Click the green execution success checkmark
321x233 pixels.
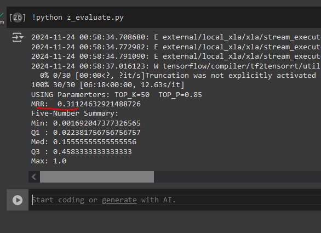2,15
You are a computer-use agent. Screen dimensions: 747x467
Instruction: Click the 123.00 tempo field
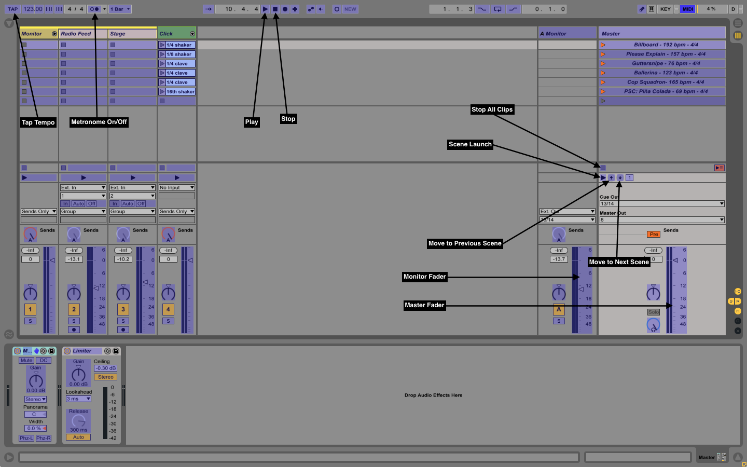click(33, 9)
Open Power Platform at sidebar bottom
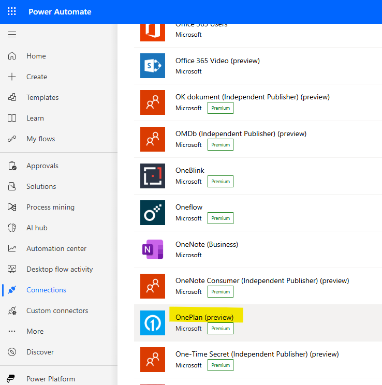Viewport: 382px width, 385px height. click(50, 379)
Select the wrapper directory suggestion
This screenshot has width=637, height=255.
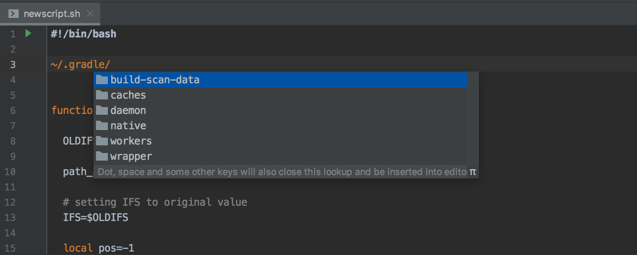tap(131, 156)
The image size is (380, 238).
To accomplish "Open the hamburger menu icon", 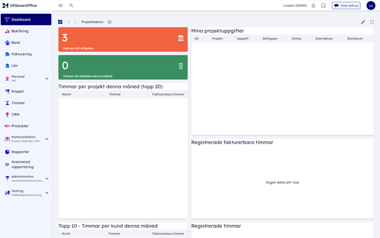I will click(x=61, y=6).
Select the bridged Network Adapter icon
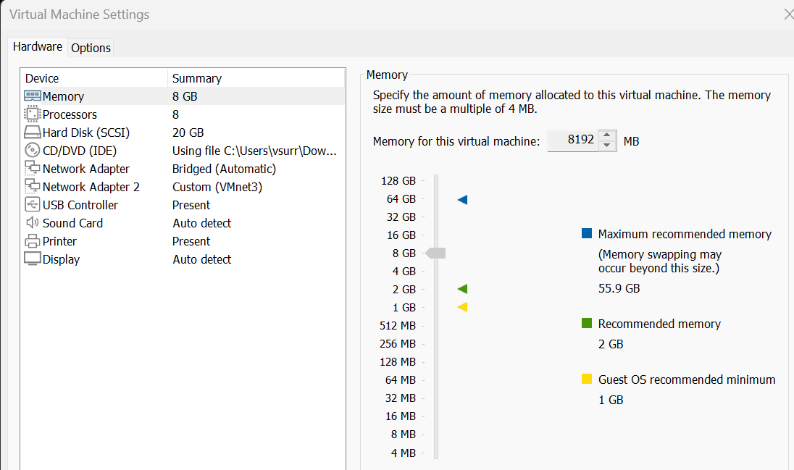The height and width of the screenshot is (470, 794). pos(33,168)
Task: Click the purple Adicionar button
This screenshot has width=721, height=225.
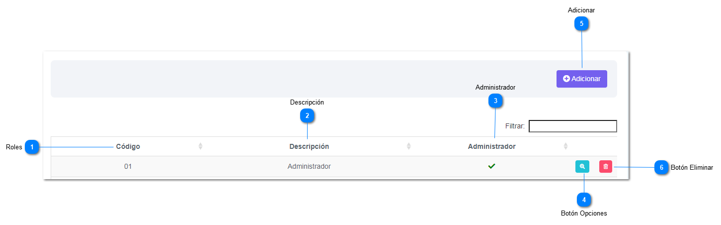Action: [581, 79]
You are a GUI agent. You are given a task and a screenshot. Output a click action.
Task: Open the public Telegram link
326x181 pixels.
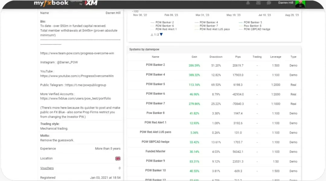(x=86, y=85)
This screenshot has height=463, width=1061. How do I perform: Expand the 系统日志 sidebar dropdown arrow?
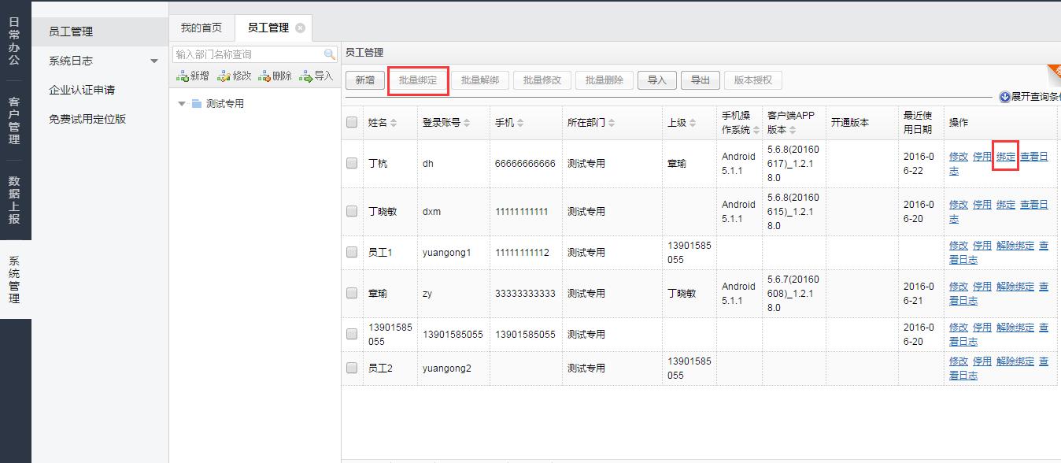(154, 61)
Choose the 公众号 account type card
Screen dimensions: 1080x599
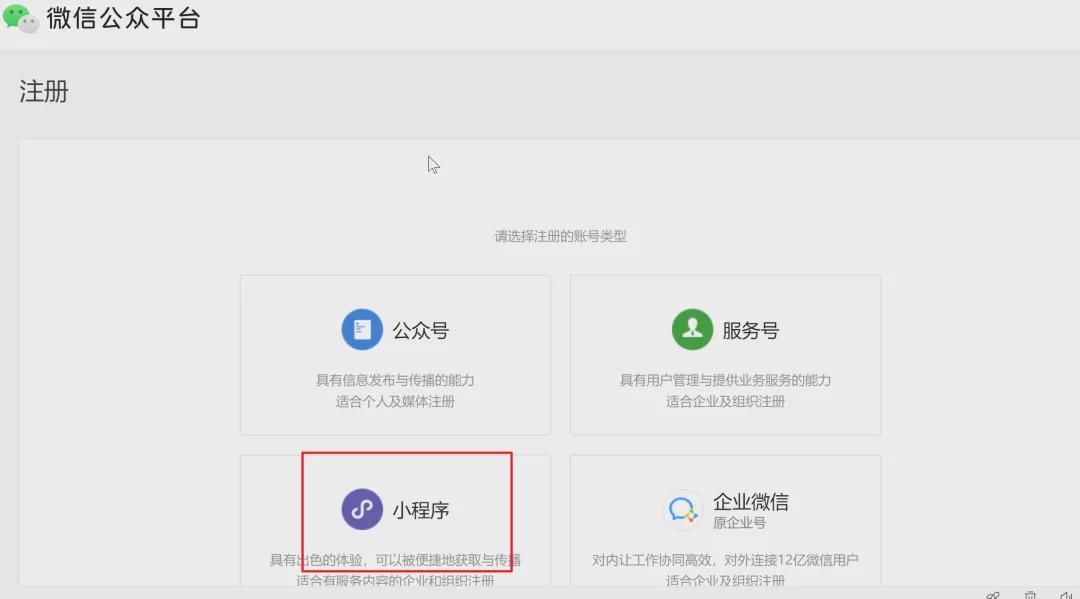(395, 355)
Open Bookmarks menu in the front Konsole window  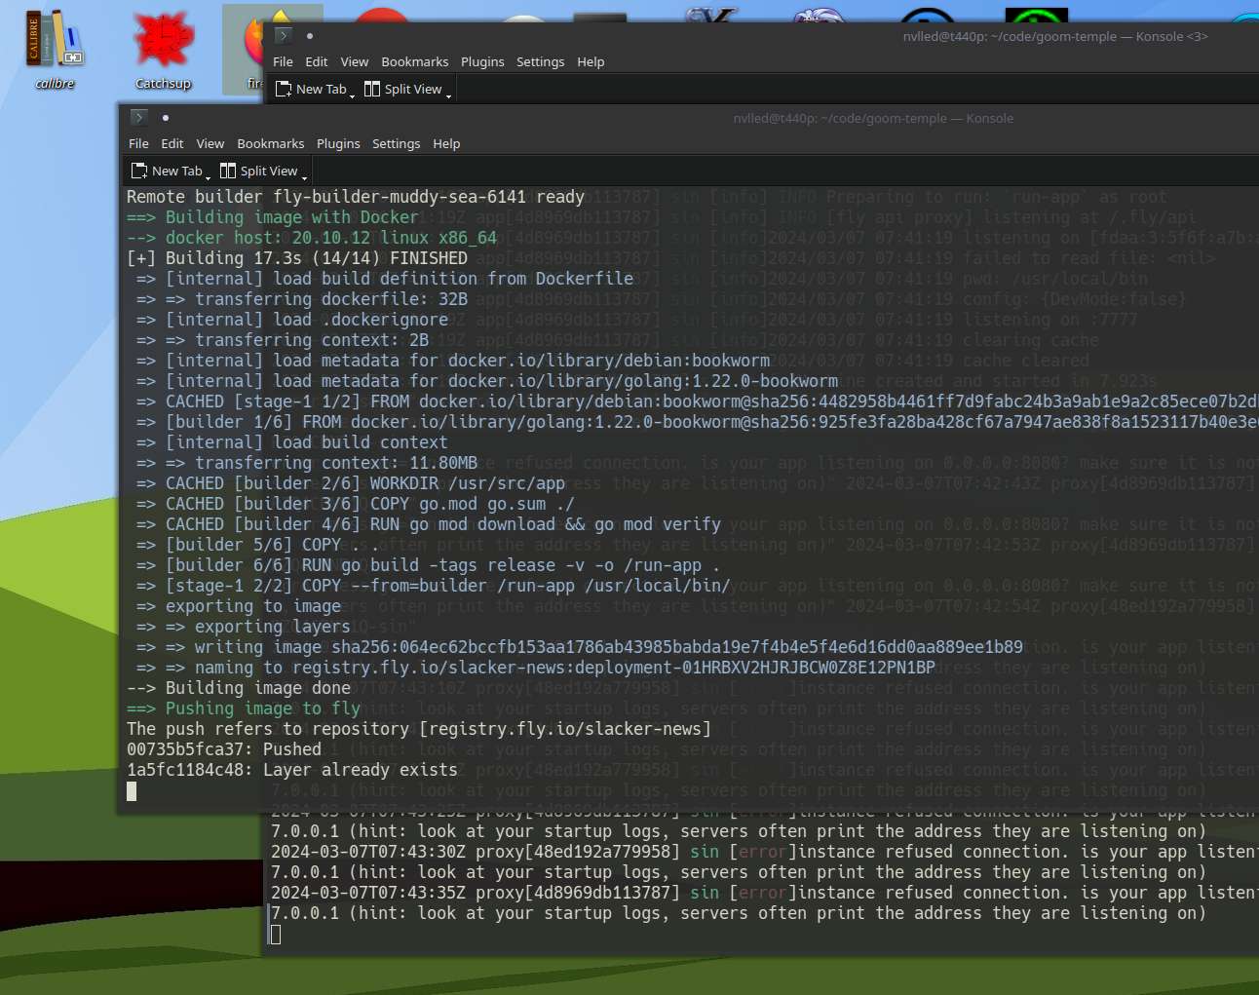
###
ASSIGNMENT:
Read through the lines above and collect those that contain the string "agent".

EXERCISE ANSWER:
You are a computer-use agent. Screen dimensions: 747x467
You are a GUI agent. You are given a task and a screenshot. Output a click action.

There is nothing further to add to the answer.